Também o representante do Ministério Público no Tribunal
Constitucional apresentou contra‑alegações, igualmente preconizando o não
conhecimento das segunda e terceira questões de inconstitucionalidade, e
concluindo:
“1.º – A sede e instalações de uma pessoa colectiva não correspondem
ao conceito de domicílio para efeitos do artigo 34.º da Constituição da
República Portuguesa.
2.º – O conceito de domicílio previsto no artigo 34.º da
Constituição não configura a possibilidade de uma equiparação entre domicílio de
pessoa (singular) e de pessoa colectiva, nomeadamente para efeitos de
intervenção de juiz (reserva de juiz).
3.º – A interpretação do artigo 17.º, n.º 2, da Lei de Concorrência
segundo a qual o Ministério Público é competente para autorizar buscas em sede
de pessoa colectiva não viola qualquer comando constitucional, nomeadamente o
artigo 34.º”
Tudo visto, cumpre apreciar e decidir, com exclusão,
desde já, da referida “segunda questão de inconstitucionalidade” (reportada à
“norma que resulta da interpretação conjugada do artigo 17.º, n.º 1, alínea c),
da Lei n.º 18/2003, de 11 de Junho, e do artigo 179.º, n.º 1, do Código de
Processo Penal (CPP), no sentido de conferir competência ao Ministério Público
para apreender ou autorizar a apreensão de correspondência, por violação dos
artigos 32.º, n.º 8, e 34.º, n.ºs 1, 2 e 4, da CRP”9, abandonada pela recorrente
nas suas alegações.
2. Fundamentação
2.1. A questão da inconstitucionalidade da norma que
resulta da interpretação do artigo 17.º, n.ºs 1, alínea c), e 2, do Regime
Jurídico da Concorrência, aprovado pela Lei n.º 18/2003, de 11 de Junho, no
sentido de conferir competência ao Ministério Público para autorizar buscas à
sede e domicílio profissional de pessoas colectivas.

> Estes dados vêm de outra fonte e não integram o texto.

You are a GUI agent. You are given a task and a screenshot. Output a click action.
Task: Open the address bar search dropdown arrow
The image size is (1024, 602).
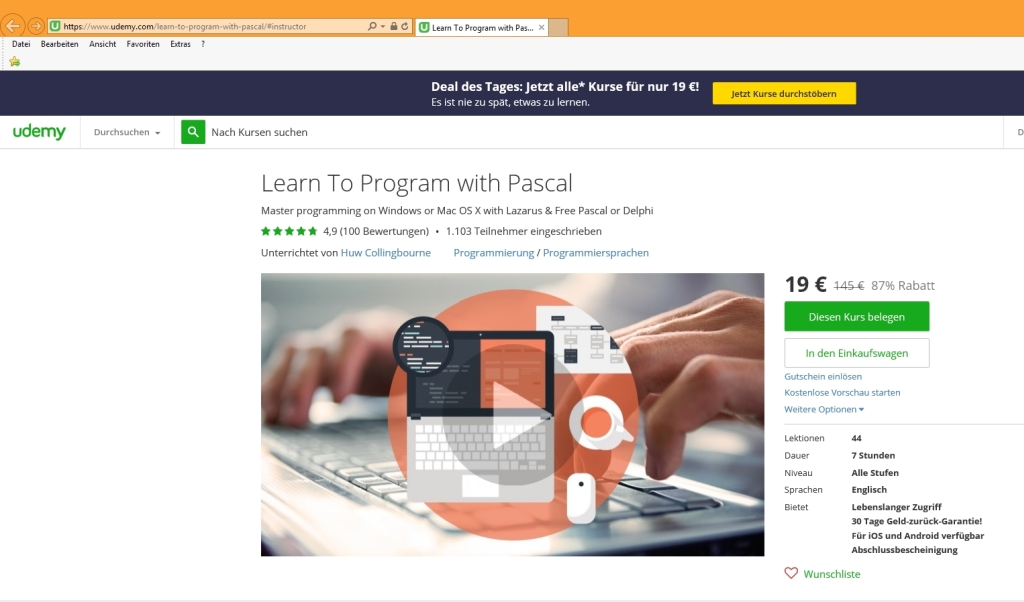tap(383, 26)
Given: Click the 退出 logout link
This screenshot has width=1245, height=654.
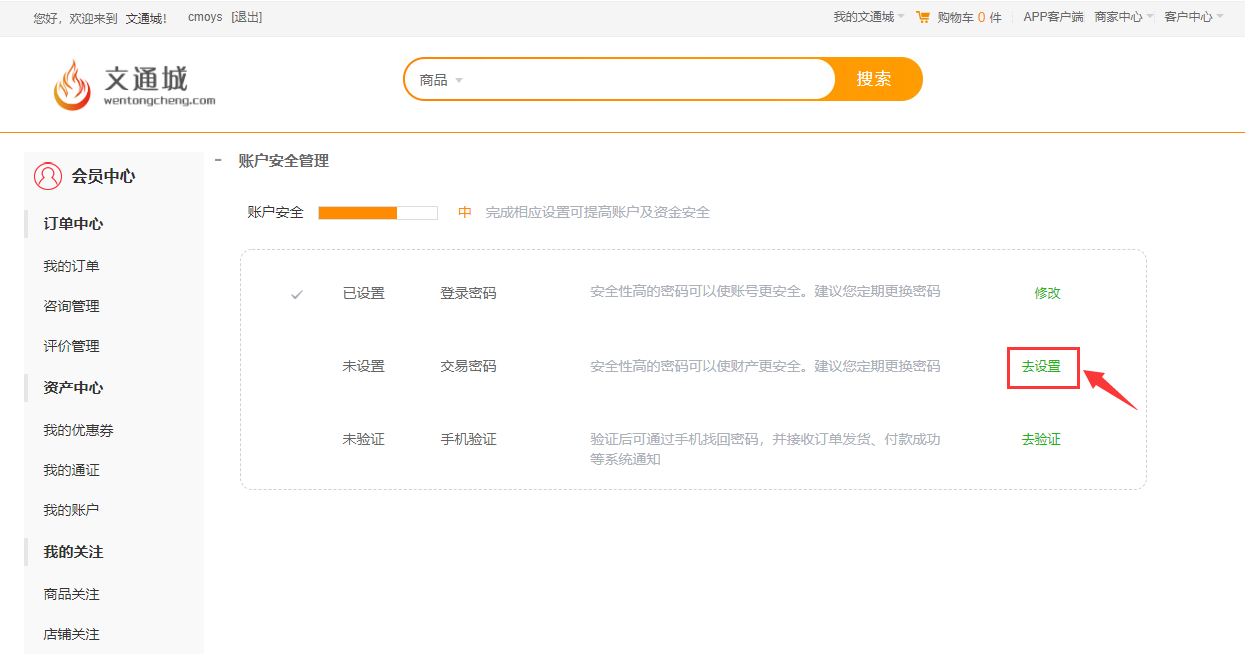Looking at the screenshot, I should 246,17.
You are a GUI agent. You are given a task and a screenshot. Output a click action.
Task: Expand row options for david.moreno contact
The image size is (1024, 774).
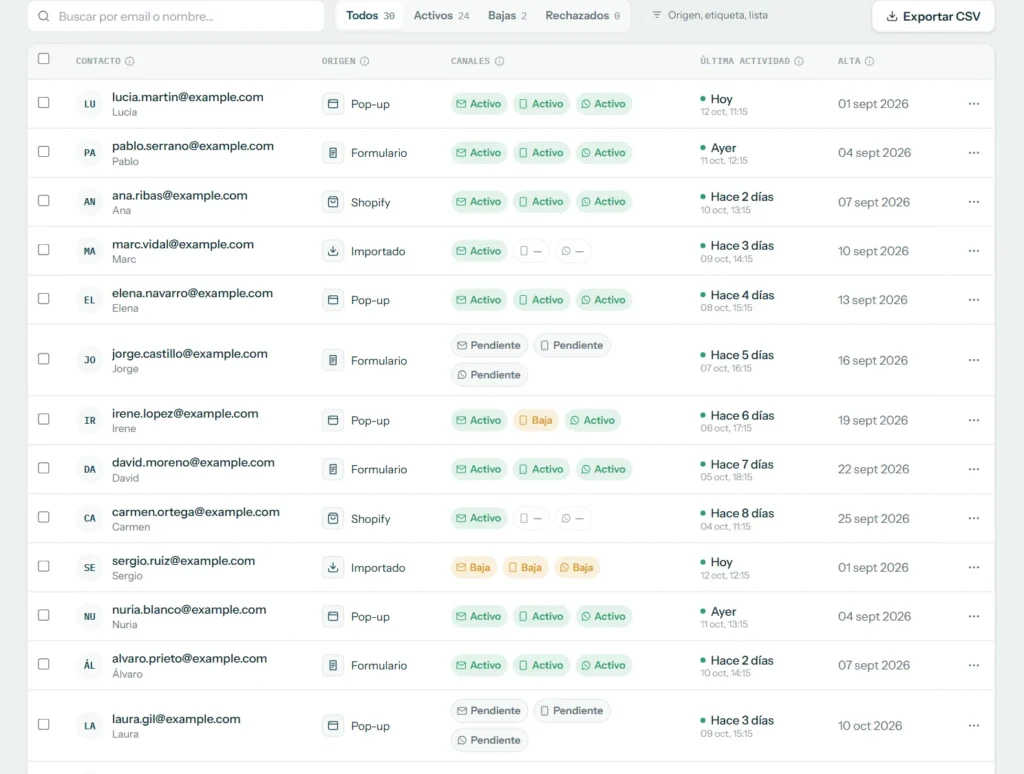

2.1.1. Na impugnação judicial do despacho da AdC, de 28
de Março de 2007, que indeferira requerimento de arguição de nulidades, a
recorrente suscitou a presente questão de inconstitucionalidade nos seguintes
termos, condensados nas conclusões V a IX dessa peça processual:
“V – As buscas e apreensões nas instalações da recorrente, a 16 de
Janeiro de 2007, foram realizadas ao abrigo de mandado emitido pelo Ministério
Público, o que viola o disposto no n.º 2 do artigo 34.º da CRP (garantia de
inviolabilidade do domicílio).
VI – Resulta desta norma da Constituição que a realização de buscas
e apreensões na sede ou domicílio profissional de pessoas colectivas é um acto
sujeito a reserva de juiz, não se admitindo que este tipo de diligências de
obtenção de prova possa ser decidido e autorizado por um magistrado do
Ministério Público.
VII – Qualquer interpretação do artigo 17.º, n.º 1, alínea c), do
regime jurídico da concorrência (aprovado pela Lei n.º 18/2003, de 11 de
Junho), bem como do artigo 179.º, n.º 1, do CPP, no sentido de conferir
competência ao Ministério Público para apreender ou autorizar a apreensão de
correspondência redunda em norma materialmente inconstitucional, por violação
dos artigos 32.º, n.º 8, e 34.º, n.ºs 1, 2 e 4, da CRP, inconstitucionalidade
que se deixa agora alegada.
VIII – Não é aplicável, para efeitos de preenchimento do conceito de
«autoridade judiciária», referido no n.º 2 do artigo 17.º do regime jurídico da
concorrência, a definição de autoridade judiciária constante do n.º 1 do artigo
1.º do Código de Processo Penal.
IX – Qualquer interpretação dos n.ºs 1 e 2 do artigo 17.º do regime
jurídico da concorrência, no sentido de conferir competência ao Ministério
Público para autorizar buscas à sede e domicílio profissional da recorrente
redundará em norma materialmente inconstitucional, por violação dos artigos
32.º, n.º 8, e 34.º, n.ºs 1, 2, 3 e 4, da CRP, inconstitucionalidade que se
deixa agora alegada, como aliás foi desde logo alegada, para os devidos efeitos,
no requerimento de 26 de Janeiro de 2007.”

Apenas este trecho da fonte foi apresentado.